A week after yet another peace deal was signed for South Sudan, the threat of famine still stalks the world's youngest nation, where more than seven million people are at risk of hunger and disease, a top U.N. official has warned.
“Now that the rains have set in, conditions in South Sudan are deteriorating by the day: people are literally living in mud. Cholera has broken out, malaria is rampant and many children are malnourished," U.N. Humanitarian Coordinator for South Sudan, Toby Lanzer, told a news conference on Saturday.
"Millions of people need emergency healthcare, food, clean water, proper sanitation and shelter to make it through the year,” he said at the news conference, which was called to outline a new plan by aid agencies to assist some 3.8 million people in South Sudan who have been hit by hunger, violence and disease.
Under the plan the U.N. and other aid agencies will provide food, shelter, medical care and safe drinking water to around one in three South Sudanese.
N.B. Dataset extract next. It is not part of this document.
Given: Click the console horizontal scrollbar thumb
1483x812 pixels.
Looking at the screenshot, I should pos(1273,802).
"We have three main goals: to save lives, prevent a famine, and avert the loss of a generation of children and young people to this conflict," Lanzer said.
$1.8 billion needed
Lanzer said $1.8 billion are needed to implement the Crisis Response Plan. Donors pledged $740 million at a conference in Oslo, Norway last month, leaving a shortfall of just over $1 billion.
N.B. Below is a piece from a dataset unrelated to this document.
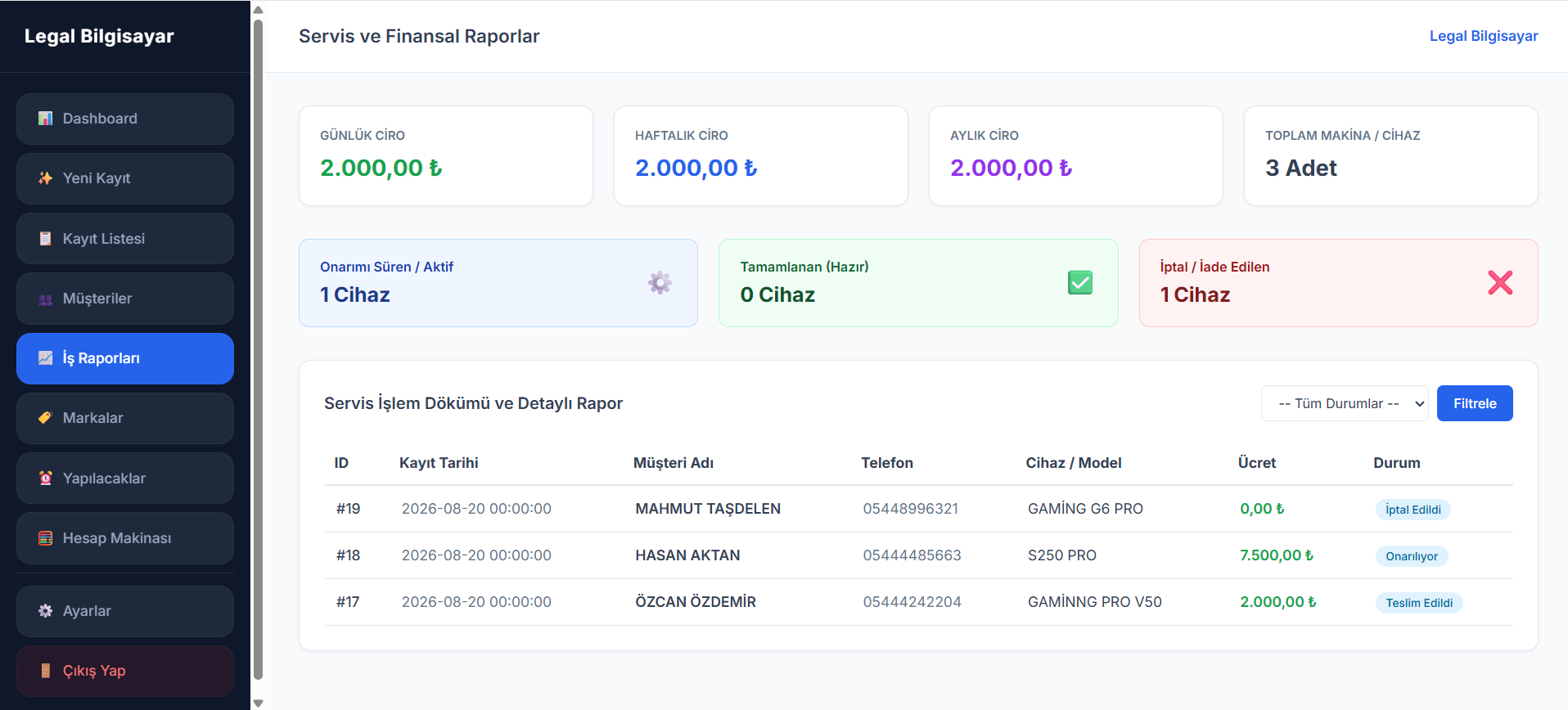Click the gear icon beside Ayarlar
The image size is (1568, 710).
point(46,611)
Lanzer called on the government of South Sudan to do its part to help.
Now that the rains have set in, conditions in South Sudan are deteriorating by the day: people are literally living in mud.
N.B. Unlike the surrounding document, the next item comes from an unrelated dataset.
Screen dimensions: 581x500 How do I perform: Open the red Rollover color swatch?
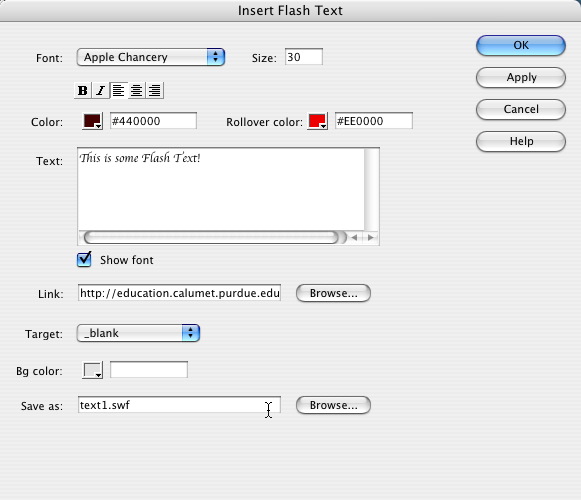(x=318, y=121)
"There has been a decrease in the amount of revenue that is coming in from the treasury. However, we do know that there is revenue," he said.
"There is oil production ongoing in Upper Nile State and I think it would be a very positive signal to the international donor community if the government could articulate and if the parliament could demonstrate what it is that the South Sudanese are able to do with the resources they have,” Lanzer said.
Funding levels are particularly low for nutrition and protection programs, which are vital to helping children, the U.N. Office for the Coordination of Humanitarian Affairs (OCHA) said.
OCHA warned that 50,000 children could die this year if they are not given assistance.
People walk along dirt roads that have been turned into streams of mud by the rains, in the UNMISS base in Malakal, South Sudan, where 19,000 people have sought shelter from months of fighting.
Lanzer and relief agencies applauded the new agreement signed by President Salva Kiir and opposition lead Riek Machar last week in Addis Ababa. The two men agreed again to get their sides to lay down arms, to set up a transitional government within 60 days and to allow immediate, unhindered access to people in need.
The agreement is the third to be signed since January. None of the deals has been respected so far.
Lanzer said this time, South Sudan's leaders have to put their words into action and show that they mean business with the signing of the latest agreement.
"The high-level commitment of both parties to full access for aid workers must be implemented on the ground," he said, also calling for more money for aid agencies.
"With those things in place, we will deliver” to the people of South Sudan, he said.